Enerji ihtiyacı yok!

Türkiye enerji nakil hatları üzerinden bölgelere ayrılmıştır. Örneğin Bursa, Kocaeli ve İstanbul illeri Kuzey Batı Anadolu bölgesi olarak ele alınır. Bu bölgede yer alan Kocaeli’de 154 kV gerilim seviyesindeki trafoların toplam kapasitesi 2573 MVA, Bursa’da 154 kV gerilim seviyesindeki trafoların toplam kapasitesi 2860 MVA düzeyindedir. İstanbul (Anadolu Yakası) ise 154 kV gerilim seviyesindeki trafoların toplam kapasitesi 3469,25 MVA’dir. İstanbul’da 50’ye yakın linaslı ve 20 civarında lisansız enerji üretimi gerçekleşmektedir. İstanbul’un elektrik dağıtım hizmeti Avrupa yakasında BEDAŞ, Anadolu yakasında ise AYEDAŞ tarafından sağlanmaktadır.

Santral İstanbul için olamaz

Türkiye’nin ise enerji üretim kapasitesi 87 bin MW’ı aşmış durumda. Ancak bu kapasitenin yüzde 30 gibi bir oranı çalışmaktadır. Yani enerji kapasitesi açısından bir ihtiyaç asla yoktur. Ancak kamu elindeki santraller çalıştırılmamaktadır ve bu boşluk özel şirketlerce doldurulurken, bu durum da sermayeyi mutlu etmeye yetmemektedir. Şirketlerin kapasite altında enerji üretiyor olmaları nedeniyle üretmedikleri enerji için ‘kapasite bedeli’ adı altında ödeme yapılmaktadır.
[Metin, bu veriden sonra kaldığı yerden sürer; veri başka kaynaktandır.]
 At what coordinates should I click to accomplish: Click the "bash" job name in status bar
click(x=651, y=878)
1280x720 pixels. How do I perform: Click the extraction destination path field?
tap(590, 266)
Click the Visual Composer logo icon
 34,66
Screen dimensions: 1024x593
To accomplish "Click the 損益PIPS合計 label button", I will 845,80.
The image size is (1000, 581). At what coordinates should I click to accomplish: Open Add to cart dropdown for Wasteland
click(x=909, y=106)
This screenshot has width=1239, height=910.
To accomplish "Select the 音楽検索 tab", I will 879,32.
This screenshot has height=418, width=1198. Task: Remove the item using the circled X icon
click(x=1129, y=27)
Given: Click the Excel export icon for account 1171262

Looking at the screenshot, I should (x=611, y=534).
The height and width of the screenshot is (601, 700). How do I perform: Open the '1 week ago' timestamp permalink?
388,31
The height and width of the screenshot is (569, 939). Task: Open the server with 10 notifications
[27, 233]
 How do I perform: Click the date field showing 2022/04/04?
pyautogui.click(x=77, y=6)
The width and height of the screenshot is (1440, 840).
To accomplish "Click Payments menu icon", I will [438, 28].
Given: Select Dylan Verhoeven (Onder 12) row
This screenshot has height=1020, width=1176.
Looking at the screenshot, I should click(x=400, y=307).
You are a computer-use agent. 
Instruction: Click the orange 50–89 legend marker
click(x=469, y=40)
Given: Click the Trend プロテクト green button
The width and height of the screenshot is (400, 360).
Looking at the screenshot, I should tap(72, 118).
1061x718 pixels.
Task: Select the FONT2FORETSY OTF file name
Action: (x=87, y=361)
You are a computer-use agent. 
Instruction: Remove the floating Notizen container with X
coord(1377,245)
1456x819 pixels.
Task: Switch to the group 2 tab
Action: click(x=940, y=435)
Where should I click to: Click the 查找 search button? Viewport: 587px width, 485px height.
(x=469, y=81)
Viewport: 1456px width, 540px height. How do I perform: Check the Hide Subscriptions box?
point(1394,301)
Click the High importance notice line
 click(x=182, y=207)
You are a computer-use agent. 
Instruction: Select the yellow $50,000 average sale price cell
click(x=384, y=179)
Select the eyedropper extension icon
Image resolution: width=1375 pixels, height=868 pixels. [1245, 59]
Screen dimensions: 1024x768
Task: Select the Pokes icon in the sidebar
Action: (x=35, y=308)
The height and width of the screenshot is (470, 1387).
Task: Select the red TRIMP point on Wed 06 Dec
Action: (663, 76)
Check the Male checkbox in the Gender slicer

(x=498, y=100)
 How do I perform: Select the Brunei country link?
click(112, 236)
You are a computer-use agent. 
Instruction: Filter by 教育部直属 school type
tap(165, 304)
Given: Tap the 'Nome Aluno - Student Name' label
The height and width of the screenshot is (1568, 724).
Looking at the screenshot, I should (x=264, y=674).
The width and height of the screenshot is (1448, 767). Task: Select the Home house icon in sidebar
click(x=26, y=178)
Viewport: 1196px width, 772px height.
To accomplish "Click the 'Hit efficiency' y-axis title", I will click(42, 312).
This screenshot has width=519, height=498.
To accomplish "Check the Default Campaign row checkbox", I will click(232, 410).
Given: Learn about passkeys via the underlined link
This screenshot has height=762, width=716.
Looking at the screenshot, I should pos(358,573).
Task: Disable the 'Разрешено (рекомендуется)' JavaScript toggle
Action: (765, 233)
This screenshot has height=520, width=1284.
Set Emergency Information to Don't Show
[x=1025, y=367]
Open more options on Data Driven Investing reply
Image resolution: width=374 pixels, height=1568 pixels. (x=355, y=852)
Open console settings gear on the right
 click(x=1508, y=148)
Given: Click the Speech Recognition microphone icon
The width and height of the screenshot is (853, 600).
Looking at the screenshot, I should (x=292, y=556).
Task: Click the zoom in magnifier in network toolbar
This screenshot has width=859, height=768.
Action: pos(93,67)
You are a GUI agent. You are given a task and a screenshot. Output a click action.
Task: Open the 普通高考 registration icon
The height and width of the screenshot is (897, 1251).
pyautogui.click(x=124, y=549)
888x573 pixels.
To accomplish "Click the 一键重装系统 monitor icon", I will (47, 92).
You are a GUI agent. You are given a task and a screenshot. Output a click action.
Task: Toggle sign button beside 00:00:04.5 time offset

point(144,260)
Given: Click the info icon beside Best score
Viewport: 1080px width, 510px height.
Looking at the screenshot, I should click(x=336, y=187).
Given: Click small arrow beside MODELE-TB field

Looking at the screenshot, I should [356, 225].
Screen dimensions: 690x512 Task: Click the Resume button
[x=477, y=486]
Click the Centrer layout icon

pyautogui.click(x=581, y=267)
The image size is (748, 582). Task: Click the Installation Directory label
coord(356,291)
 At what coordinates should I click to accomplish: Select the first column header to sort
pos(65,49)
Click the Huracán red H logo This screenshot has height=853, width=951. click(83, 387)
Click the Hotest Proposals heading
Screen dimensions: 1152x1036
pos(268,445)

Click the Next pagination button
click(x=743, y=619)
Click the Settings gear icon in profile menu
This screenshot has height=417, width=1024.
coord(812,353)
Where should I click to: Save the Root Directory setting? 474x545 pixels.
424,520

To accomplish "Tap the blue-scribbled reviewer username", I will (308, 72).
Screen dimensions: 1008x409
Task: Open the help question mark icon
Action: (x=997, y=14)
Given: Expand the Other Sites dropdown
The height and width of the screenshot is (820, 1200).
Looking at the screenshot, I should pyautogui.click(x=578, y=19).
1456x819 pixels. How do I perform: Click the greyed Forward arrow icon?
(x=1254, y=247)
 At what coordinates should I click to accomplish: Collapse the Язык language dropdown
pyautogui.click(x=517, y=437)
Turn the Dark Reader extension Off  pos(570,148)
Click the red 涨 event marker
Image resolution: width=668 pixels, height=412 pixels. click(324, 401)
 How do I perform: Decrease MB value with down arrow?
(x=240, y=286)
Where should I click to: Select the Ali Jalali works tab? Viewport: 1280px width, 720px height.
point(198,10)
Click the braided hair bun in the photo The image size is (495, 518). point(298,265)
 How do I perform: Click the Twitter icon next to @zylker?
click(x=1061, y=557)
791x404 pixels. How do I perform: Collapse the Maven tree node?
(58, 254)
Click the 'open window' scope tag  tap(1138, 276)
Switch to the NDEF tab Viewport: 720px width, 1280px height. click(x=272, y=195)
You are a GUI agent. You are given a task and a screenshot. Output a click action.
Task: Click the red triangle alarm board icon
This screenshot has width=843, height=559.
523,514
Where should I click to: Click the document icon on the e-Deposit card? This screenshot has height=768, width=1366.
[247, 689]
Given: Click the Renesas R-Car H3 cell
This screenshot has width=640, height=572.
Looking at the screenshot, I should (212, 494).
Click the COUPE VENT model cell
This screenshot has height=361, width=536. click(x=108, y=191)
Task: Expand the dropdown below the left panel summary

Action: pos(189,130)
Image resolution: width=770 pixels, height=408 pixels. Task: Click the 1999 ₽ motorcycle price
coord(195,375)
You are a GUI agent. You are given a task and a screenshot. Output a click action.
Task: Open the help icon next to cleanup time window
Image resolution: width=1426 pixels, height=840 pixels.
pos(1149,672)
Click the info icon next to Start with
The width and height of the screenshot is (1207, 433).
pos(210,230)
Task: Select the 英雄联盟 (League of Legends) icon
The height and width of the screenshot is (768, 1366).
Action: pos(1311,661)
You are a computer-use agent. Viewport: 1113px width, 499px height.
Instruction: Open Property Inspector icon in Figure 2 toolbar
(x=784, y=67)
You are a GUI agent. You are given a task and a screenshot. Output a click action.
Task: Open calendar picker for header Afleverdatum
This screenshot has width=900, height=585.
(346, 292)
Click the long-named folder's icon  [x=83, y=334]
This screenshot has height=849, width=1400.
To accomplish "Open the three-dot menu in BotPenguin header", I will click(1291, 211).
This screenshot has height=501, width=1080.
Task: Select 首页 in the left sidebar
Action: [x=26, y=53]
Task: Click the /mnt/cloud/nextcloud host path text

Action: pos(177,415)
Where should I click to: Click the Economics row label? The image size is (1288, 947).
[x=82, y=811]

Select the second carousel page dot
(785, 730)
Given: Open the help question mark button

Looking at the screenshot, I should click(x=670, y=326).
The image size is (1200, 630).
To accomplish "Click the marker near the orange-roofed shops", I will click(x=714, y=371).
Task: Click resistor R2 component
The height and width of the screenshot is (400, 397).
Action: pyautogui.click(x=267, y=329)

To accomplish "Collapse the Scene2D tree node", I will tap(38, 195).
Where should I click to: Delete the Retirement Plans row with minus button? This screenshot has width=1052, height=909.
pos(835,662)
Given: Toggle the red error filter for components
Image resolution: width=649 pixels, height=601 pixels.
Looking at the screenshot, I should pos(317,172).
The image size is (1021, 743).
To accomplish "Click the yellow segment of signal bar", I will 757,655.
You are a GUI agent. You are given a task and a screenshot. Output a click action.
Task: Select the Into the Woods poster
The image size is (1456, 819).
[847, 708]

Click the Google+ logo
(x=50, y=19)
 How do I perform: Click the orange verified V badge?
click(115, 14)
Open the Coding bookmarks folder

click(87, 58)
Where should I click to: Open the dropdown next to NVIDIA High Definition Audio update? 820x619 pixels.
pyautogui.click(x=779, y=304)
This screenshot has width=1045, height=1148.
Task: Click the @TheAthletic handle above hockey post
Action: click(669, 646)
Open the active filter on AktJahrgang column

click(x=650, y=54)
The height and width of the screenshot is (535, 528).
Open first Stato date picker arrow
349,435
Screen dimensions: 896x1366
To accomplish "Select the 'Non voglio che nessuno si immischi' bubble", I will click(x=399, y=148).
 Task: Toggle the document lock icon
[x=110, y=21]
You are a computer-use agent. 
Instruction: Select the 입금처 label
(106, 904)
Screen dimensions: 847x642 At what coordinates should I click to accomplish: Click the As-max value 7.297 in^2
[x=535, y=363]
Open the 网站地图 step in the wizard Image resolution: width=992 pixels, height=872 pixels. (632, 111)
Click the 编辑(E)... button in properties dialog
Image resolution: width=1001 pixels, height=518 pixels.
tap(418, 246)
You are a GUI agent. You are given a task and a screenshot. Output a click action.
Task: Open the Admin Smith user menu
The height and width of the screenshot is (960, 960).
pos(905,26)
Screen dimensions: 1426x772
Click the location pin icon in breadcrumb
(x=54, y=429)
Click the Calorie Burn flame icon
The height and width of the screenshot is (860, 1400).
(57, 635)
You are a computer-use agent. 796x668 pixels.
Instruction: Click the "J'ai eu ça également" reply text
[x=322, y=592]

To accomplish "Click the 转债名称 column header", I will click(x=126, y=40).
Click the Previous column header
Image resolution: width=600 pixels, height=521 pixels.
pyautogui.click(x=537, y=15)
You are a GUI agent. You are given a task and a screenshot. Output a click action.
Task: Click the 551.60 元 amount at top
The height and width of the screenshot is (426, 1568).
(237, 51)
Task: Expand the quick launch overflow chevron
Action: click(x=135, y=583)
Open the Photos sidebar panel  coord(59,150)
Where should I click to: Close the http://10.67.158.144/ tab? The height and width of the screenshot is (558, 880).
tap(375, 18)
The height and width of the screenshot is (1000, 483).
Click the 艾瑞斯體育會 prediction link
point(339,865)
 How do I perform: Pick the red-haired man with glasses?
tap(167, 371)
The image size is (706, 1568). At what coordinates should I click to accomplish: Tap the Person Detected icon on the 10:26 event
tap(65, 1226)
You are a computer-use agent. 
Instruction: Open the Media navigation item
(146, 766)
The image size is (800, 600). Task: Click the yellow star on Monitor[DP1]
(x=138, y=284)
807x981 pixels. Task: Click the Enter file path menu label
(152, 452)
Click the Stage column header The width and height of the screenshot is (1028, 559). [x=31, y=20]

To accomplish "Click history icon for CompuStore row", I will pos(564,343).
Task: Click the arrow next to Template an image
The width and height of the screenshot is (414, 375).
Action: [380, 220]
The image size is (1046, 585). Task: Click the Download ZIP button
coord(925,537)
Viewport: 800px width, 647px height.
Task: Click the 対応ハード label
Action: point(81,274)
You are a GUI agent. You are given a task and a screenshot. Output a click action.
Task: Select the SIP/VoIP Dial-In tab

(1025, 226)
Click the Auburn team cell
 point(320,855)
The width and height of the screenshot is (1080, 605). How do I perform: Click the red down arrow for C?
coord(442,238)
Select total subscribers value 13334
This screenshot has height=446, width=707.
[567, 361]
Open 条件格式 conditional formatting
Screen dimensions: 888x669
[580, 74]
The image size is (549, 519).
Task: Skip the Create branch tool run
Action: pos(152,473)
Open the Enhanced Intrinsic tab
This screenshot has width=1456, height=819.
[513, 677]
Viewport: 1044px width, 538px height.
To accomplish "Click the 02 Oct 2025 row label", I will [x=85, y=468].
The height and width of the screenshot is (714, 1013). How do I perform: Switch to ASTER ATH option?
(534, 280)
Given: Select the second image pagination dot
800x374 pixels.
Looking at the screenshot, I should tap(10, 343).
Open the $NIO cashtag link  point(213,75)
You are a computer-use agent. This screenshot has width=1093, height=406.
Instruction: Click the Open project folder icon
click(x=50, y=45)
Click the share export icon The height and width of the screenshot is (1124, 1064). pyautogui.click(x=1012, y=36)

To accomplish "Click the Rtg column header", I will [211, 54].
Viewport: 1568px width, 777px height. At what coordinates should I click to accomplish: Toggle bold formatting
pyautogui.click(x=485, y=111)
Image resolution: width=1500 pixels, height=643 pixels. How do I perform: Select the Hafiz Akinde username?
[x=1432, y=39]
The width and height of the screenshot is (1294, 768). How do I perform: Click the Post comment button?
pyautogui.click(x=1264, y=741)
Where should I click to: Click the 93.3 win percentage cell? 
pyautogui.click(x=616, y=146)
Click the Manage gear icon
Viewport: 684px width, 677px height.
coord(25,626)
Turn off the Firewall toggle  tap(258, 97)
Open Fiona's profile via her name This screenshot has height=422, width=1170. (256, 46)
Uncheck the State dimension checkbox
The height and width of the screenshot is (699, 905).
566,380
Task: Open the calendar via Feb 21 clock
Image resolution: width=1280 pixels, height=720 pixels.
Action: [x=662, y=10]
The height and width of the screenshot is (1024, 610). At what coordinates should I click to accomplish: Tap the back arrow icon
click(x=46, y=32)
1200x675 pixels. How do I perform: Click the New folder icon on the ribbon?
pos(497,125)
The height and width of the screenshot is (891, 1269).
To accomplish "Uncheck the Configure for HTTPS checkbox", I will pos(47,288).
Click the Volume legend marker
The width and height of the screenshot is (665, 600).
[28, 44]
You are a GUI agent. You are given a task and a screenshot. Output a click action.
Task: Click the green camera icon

Enerji ihtiyacına yönelik yeterli enerjinin üretilmemesinin nedeni kapasite sorunu değildir. Deniz üstüne kurulacak santralin İstanbul için kurulacağı iddiası asılsız görünmektedir.

Marmaray şirketinin talebi

Kuzey Batı Anadolu Bölgesi içinde yer alan Bursa’da kurulu bulunan 2000 MW doğalgaz çevrim santrali kamu elindedir ve çalıştırılmamaktadır. Bu durumda yüzer santralin üreteceği 240 MW enerji kimin için olduğunu sormak hakkımızdır. Özel şirketlerin ve özellikle doğalgaz çevrim santrallerinin üretimini yüksek maliyetler nedeniyle durdurduğu (Örneğin Trakya’da Alarko bunu yapmıştır), diğer enerji şirketlerinin yatırımlarını yaparken döviz üzerinden borçlanmaları nedeniyle bankalardan yapılanma talep etmeleri gibi nedenler Türkiye’de ciddi bir enerji kaybının başlayacağına işaret ederken deniz üstüne kurulacak olan santralin, yap-işletdevret modeliyle inşa eden şirketin talebi doğrultusunda Marmaray’ı her durumda enerjisiz bırakılmak istenmediğine işaret ediyor. Yani bu yüzen santral bu nedenle ve kamu eliyle gerçekleştirilirken, Marmaray şirketinin çıkarları korunmaya çalışıldığı anlaşılıyor.

Türkiye’de 6 doğalgaz santrali durdu

EPİAŞ Şeffaflık Platformu’nun yayınlanan verilerine göre, 6 doğal gaz yakıtlı santral geçtiğimiz Pazartesi günü elektrik üretimini durdurdu. Aralarında yabancı firmalara ait olanların da bulunduğu santrallerin enerji üretimini durdurmallarının nedeni olarak kur artışları gösterildi. EPİAŞ’ta firmaların elektrik üretimini neden durduklarına dair planlı ya da planlı olmayan herhangi bir gerekçe ise yer almıyor. Elektrik üretimini durduran şirketler arasında GAMA Enerji A.Ş. de var. BBC Türkçe’ye konuşan GAMA Enerji A.Ş. Genel Müdürü ve Enerji Ticareti Derneği Başkanı Tamer Çalışır, üretiminin durmasını, “artan döviz fiyatı ve santraldeki tribünlerinin bir tanesinde meydana gelen teknik arıza” ile açıklıyor. OMW Samsun Elektrik ise BBC Türkçe’ye yaptığı yazılı açıklamasında, “Mevcut operasyonlarımız planlandığı gibi devam etmektedir” türü bir açıklamayla hnüz santrali kapatmadıklarına işaret ediyor. Tamer Çalışır, doğalgaz ile elektrik üreten şirketlerin “keyfi olarak” elektrik üretimini durdurma tasarrufuna sahip olmadıklarını belirtirken, artan döviz fiyatları ve Ağustos başında düzenlenen doğalgaz satış fiyatları nedeniyle EPİAŞ’tan herhangi bir açıklama almadıklarını söylüyor.

Çalışır, şu an Türkiye genelinde santrallerin bir kısmının elektrik üretemez hale geldiğini belirtiyor. TMMOB Makine Mühendisleri Odası Başkanı Yunus Yener yaptığı açıklamada, “Hâlihazırda elektrik talebinin arz kapasitesinin gerisinde kalması ve planlama olmayışından ötürü özellikle fosil yakıt esaslı birçok santralin ölü yatırım olduğu, bu ölü yatırımların kredilerle yapıldığı, özel sektörün ödeyemediği kredi borçlarının şu veya bu şekilde Hazine’ye ve tüketicilere yansıtılacağını görmezden gelen ve ayrıca “kapasite bedeli” adı altında bu irrasyonel yatırımlara destek çıkan enerji yönetiminin bilgisi ve becerisinin tartışmalı olduğu açıktır” dedi.